Background: The endothelial glycocalyx is an important barrier that protects the structure and function of endothelial cells. Androgen deficiency is a common factor that causes structural and functional impairment of endothelial cells.

Aim: To investigate changes in the endothelial glycocalyx in the penile corpus cavernosum of the rat with low androgen status and its relationship with erection function.

Methods: Eighteen 10-week-old Sprague-Dawley male rats were randomly divided into 3 groups (n = 6 each): sham operation, castration, and castration + testosterone replacement. The maximum intracavernosal pressure/mean arterial pressure of the penis was measured after modeling for 4 weeks. The expression levels of endothelial nitric oxide synthase (eNOS), phospho-eNOS, syndecan 1, heparanase, and nitric oxide in penile cavernous tissue and the serum levels of heparan sulfate, hyaluronic acid, tumor necrosis factor α, and interleukin 6 were determined. Transmission electron microscopy was used to observe the ultrastructure of the endothelial glycocalyx in penile tissue.

Outcomes: The thickness of the endothelial glycocalyx in the penile corpus cavernosum of castrated rats was significantly lower than that of the control group.

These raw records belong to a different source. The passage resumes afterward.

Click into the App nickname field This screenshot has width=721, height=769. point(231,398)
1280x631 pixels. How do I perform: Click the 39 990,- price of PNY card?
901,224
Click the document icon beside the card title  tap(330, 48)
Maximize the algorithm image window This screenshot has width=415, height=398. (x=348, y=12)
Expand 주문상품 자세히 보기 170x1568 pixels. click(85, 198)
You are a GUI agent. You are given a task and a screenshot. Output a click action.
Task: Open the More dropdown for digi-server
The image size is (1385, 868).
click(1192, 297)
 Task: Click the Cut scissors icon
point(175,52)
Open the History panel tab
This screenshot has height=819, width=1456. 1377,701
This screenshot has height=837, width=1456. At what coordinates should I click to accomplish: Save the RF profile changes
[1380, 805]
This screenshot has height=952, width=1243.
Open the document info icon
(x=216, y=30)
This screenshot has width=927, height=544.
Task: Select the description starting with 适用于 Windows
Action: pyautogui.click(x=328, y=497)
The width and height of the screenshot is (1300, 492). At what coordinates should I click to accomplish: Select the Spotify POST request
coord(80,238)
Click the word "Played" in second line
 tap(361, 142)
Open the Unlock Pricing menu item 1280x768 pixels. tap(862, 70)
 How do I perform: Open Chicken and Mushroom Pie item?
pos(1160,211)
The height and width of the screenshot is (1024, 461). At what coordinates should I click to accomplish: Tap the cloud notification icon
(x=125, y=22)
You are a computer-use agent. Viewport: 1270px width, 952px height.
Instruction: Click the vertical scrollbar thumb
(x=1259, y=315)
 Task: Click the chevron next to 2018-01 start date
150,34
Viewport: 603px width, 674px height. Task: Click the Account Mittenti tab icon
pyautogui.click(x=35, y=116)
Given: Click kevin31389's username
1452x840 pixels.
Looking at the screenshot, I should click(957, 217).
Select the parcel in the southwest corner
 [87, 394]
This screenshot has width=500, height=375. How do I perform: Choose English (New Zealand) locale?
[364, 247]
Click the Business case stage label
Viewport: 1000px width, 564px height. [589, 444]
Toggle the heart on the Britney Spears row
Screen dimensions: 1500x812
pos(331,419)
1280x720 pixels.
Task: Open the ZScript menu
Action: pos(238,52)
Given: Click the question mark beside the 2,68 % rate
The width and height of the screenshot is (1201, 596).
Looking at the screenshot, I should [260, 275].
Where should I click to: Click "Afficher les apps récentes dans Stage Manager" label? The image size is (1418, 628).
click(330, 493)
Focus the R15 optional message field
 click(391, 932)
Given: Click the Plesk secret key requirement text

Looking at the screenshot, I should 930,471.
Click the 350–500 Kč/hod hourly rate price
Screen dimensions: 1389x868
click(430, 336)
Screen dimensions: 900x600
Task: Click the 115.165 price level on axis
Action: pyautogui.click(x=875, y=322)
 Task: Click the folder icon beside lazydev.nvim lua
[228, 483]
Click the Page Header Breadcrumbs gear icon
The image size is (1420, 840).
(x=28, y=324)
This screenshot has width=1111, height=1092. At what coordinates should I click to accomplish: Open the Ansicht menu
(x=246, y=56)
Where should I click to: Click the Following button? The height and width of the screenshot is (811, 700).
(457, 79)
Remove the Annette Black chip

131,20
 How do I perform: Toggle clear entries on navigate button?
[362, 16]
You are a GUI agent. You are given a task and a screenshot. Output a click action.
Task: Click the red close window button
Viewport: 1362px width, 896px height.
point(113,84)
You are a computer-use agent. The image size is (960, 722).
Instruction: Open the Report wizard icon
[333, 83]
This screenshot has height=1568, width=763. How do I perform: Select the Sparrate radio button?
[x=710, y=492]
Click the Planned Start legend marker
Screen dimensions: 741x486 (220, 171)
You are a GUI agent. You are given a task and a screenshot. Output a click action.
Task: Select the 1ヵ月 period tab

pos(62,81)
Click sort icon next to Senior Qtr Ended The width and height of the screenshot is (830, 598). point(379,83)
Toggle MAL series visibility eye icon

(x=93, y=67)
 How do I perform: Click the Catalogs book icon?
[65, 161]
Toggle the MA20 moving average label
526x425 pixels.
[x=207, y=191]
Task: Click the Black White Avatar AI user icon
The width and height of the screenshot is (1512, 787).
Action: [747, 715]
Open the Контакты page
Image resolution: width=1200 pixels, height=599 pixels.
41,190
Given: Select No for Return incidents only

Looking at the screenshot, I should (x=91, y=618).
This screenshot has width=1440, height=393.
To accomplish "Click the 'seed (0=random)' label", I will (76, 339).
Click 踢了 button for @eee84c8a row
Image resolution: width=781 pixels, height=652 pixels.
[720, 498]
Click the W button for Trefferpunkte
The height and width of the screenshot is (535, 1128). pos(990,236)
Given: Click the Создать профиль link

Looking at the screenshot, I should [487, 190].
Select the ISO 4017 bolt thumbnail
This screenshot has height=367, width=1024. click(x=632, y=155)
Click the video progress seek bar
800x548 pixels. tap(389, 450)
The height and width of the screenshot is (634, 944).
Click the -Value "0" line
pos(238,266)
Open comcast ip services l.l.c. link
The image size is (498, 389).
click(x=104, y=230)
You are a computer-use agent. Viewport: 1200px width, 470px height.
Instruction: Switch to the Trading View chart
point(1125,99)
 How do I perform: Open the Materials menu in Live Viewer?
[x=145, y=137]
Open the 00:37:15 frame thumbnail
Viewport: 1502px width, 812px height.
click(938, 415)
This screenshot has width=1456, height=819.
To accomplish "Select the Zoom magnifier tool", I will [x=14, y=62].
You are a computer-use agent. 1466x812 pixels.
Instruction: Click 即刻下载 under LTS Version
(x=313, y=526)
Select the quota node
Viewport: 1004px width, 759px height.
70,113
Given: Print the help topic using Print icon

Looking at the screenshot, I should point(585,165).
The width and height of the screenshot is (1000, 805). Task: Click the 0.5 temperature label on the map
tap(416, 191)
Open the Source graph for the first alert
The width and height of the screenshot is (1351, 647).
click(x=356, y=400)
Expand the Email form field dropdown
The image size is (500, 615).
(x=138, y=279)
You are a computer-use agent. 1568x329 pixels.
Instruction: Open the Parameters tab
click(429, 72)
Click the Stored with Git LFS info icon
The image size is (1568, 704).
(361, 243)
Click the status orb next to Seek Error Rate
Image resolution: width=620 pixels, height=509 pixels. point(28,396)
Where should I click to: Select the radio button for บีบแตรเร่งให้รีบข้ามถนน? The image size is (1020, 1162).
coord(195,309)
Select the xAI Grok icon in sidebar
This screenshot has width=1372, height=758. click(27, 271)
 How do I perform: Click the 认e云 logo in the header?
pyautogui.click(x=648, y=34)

Results: In the castrated rats, the endothelial glycocalyx thickness, syndecan 1 level, ratio of phospho-eNOS to eNOS, nitric oxide level, and maximum intracavernosal pressure/mean arterial pressure (3 V, 5 V) were significantly lower than those in the sham group (P < .05). The expression of heparanase and the serum levels of tumor necrosis factor α and interleukin 6 were significantly higher in the castrated group than in the sham group (P < .05).

Clinical translation: Upregulating the expression of the endothelial glycocalyx in the penile corpus cavernosum may be a new method for treating erectile dysfunction caused by low androgen levels.

Strengths and limitations: This study confirms that low androgen status promotes the breakdown of the endothelial glycocalyx. However, further research is needed to determine whether androgens are related to the synthesis of the endothelial glycocalyx.

Conclusion: Low androgen status may suppress the level of nitric oxide in the cavernous tissue of the penis via impairment of the endothelial glycocalyx, resulting in inhibited erection function in rats.